PDK-aware degradation: GET /api/env detects ngspice and the PDK. When the PDK is absent the status bar shows a "PDK missing — replay only" pill and live Start is disabled (steered to checkpoint Replay); score shaping, replay/compare, the wizard, and the pipeline view all still work fully.

For UI architecture, the full API table, and troubleshooting, see ui/README.md.


Run in Docker (portable, bundled PDK)

For collaborators who don't have ngspice or the IHP PDK installed, the repo ships a self-contained two-container stack. The backend image compiles ngspice from source and, by default, compiles the IHP ihp-sg13g2 OSDI compact models from the vendored Verilog-A for the host architecture — so it runs native on both x86-64 and arm64 (incl. Apple silicon), no emulation, and live SPICE works out of the box with no host install and no multi-GB EDA image. torch resolves to CPU-only wheels (no CUDA). The PDK device models + Verilog-A are vendored under docker/pdk/ (Apache-2.0).

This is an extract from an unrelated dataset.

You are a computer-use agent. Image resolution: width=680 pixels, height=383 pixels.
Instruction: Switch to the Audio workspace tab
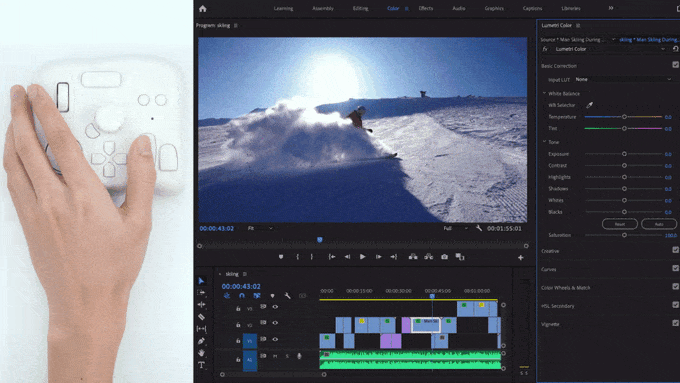pyautogui.click(x=459, y=8)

Set OSDI_MODE=vendor to skip the openvaf build and reuse the committed prebuilt x86-64 OSDI instead (faster build, x86-64/emulation only).

cp .env.example .env          # optional — defaults work as-is
docker compose up --build     # builds both images, starts the stack
# open http://localhost:4000

Everything is configurable through .env (loaded automatically by Compose):

Variable Default Purpose
WORKDIR ./work Host dir bind-mounted at /work (your projects + outputs). Set to any drive, e.g. /mnt/data/spicex.
UID / GID 1000 On Linux, set to $(id -u)/$(id -g) so files written to WORKDIR are owned by you, not root.
FRONTEND_PORT / BACKEND_PORT 4000 / 8000 Host ports.
LOG_LEVEL INFO spicexplorer console log level.
OSDI_MODE compile compile = build OSDI from Verilog-A for the host arch (native everywhere). vendor = reuse prebuilt x86-64 OSDI (faster, x86-64 only).
INSTALL_AGENTS false Install the agents dependency extra into the backend image (for the future LLM-agent layer; rebuild required).
ANTHROPIC_API_KEY, OPENAI_API_KEY, … (unset) Passed into the backend at runtime only — never baked into the image. For the agent layer.

To persist a run's outputs to the host, put your project_setup.yaml + netlists under WORKDIR and point the run's ws_root at /work.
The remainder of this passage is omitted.